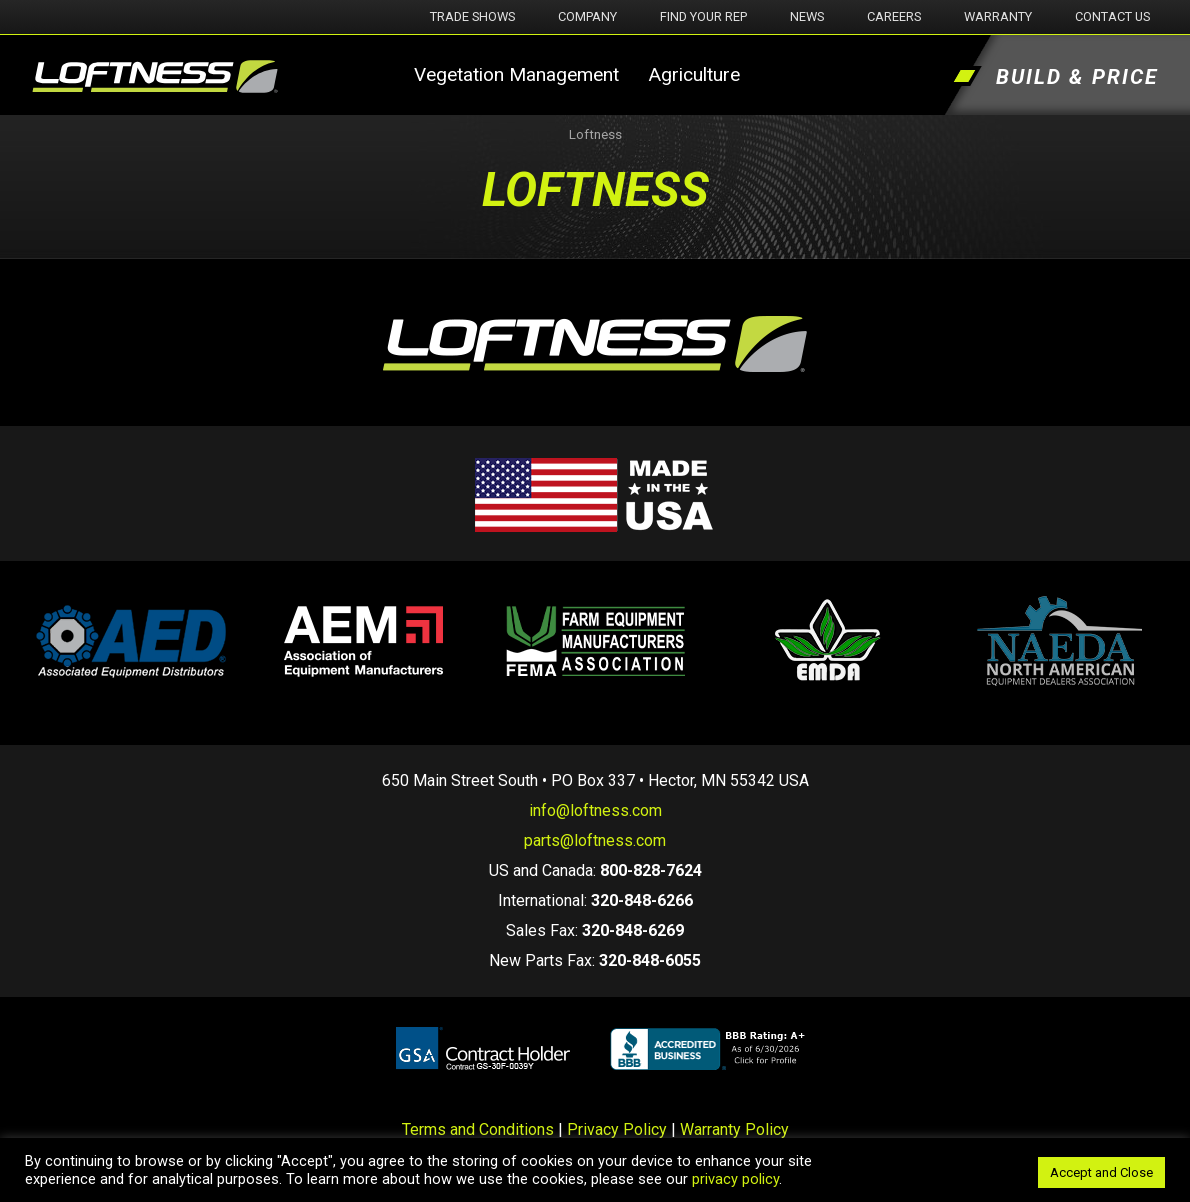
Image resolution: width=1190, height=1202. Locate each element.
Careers (894, 16)
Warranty (998, 16)
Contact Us (1112, 16)
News (807, 16)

——

## CONSIGNE:
Présente l'ensemble des enregistrements ci-dessus en CSV à deux colonnes, « texte » et « reponse », avec une ligne pour chaque texte suivi de sa réponse, chaque valeur entre guillemets et les sauts de ligne remplacés par des espaces. Laisse les images de côté.

## RÉPONSE:
texte,reponse
"Image resolution: width=1190, height=1202. Locate each element. Careers","(894, 16)"
"Warranty","(998, 16)"
"Contact Us","(1112, 16)"
"News","(807, 16)"